If you can only hear the noise when the car is in motion, the next question is whether it changes pitch/volume due to engine speed or due to road speed? For example, does the noise get quieter (momentarily, perhaps) when the transmission shifts gears? Or, does the noise simply get louder/change characteristics in a linear way as the van gets faster and/or slower?
Depending on the mileage on your van, the transmissions have been known to get quite noisy after a while, especially if you are doing sustained high-speed driving. The solution for that particular problem isn't cheap, as it involves replacing or rebuilding the transmission (the shift bands may be fine; the noise is caused by bearing wear, seal failure, and other sundry issues that still require pulling the transmission).
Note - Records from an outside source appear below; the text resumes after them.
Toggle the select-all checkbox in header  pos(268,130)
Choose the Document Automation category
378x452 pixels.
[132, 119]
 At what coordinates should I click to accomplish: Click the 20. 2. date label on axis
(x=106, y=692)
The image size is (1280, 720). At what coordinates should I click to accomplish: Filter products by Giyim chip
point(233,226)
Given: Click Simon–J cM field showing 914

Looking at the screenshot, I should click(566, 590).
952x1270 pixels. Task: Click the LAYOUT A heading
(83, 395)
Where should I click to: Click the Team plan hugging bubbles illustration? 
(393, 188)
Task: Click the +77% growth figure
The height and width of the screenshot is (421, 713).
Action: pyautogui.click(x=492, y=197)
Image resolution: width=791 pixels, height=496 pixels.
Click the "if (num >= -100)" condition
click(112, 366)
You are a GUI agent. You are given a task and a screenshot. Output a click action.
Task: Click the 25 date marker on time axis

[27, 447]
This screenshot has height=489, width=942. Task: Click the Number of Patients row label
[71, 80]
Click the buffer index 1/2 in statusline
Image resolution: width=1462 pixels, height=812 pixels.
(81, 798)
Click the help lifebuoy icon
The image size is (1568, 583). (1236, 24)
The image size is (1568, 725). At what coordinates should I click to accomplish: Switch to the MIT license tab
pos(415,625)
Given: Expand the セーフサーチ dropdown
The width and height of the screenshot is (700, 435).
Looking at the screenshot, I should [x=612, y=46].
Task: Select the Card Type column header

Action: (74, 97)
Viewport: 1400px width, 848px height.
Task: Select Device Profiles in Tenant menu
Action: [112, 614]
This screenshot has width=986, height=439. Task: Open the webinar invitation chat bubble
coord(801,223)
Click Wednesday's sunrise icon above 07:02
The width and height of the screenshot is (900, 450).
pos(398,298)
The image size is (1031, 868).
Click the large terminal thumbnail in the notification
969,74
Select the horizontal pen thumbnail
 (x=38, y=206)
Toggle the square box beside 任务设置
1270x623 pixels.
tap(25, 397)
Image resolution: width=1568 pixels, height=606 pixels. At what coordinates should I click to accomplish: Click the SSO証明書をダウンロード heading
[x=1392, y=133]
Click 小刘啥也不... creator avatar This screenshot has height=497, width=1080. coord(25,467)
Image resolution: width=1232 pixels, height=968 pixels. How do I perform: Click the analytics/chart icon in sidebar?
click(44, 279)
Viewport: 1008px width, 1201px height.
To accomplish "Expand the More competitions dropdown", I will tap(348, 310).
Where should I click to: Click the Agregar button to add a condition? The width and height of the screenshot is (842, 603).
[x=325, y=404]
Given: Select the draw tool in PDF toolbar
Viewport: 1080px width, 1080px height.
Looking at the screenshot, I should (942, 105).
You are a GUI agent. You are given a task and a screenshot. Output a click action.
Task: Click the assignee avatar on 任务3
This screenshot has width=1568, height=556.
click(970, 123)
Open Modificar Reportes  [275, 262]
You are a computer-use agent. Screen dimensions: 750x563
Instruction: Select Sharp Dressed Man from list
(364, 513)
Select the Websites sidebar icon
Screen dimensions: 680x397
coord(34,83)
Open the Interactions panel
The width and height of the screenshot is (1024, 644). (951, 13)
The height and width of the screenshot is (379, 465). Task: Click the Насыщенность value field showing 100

A less expensive problem is that you might have a problem with one of your tires--a tire with separating belts may make a noise like this as it slowly tears itself apart. If you hit something hard with the undercarriage of the van, you might have a drive shaft that's slightly bent and hence is causing some sympathetic vibrations in the car because it's out of balance.
Depending on the cause, your humming sound may be one of those things that comes with driving an older car--or it may be a sign of the imminent failure of something serious. It's worth getting things checked out again to try to find the cause of the problem. You'll feel a lot better knowing what it is, even if it's something you choose not to fix.